DATA EXTRACT:
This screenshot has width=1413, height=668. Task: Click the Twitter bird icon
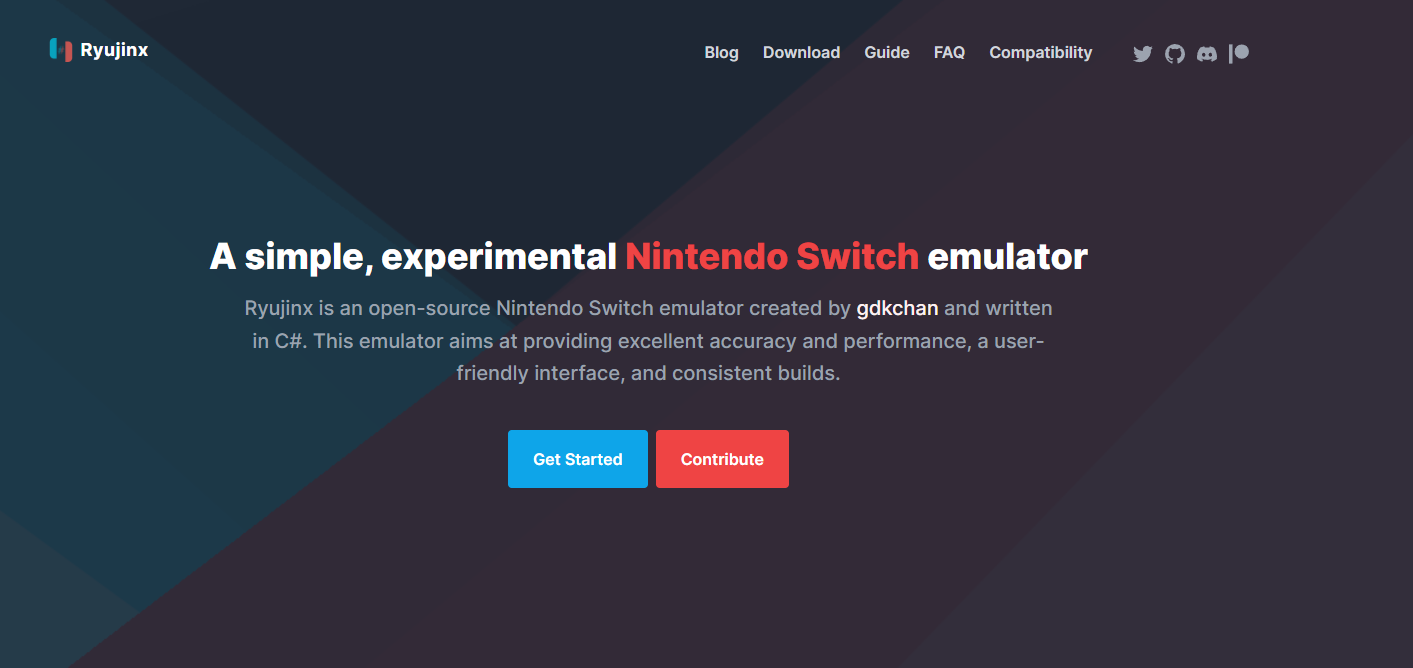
--
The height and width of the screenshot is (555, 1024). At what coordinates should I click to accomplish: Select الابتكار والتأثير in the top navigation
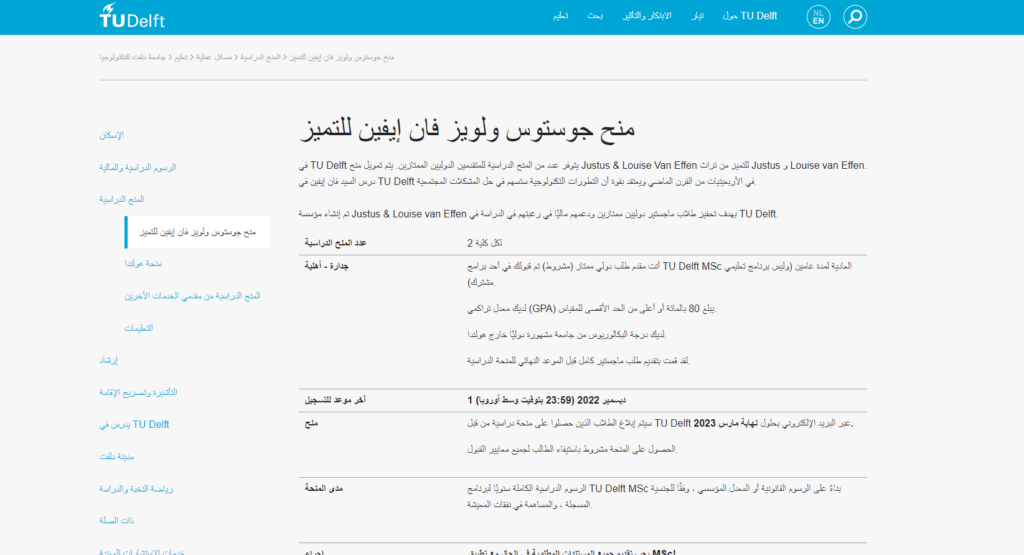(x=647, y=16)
==
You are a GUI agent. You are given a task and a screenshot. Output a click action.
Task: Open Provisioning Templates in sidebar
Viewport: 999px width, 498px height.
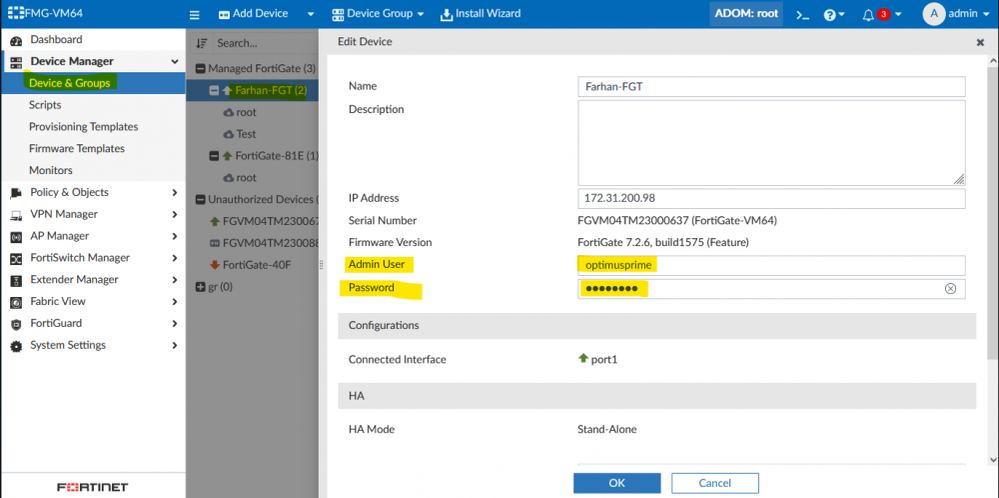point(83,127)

CHALLENGE:
Present the rows from the line containing "The height and" through the line containing "(x=647, y=16)", both included, as a numbered list, skipping blank lines and leaving out the pictures.

FINISHED EXERCISE:
1. The height and width of the screenshot is (555, 1024). At what coordinates should I click to accomplish: Select الابتكار والتأثير in the top navigation
2. (x=647, y=16)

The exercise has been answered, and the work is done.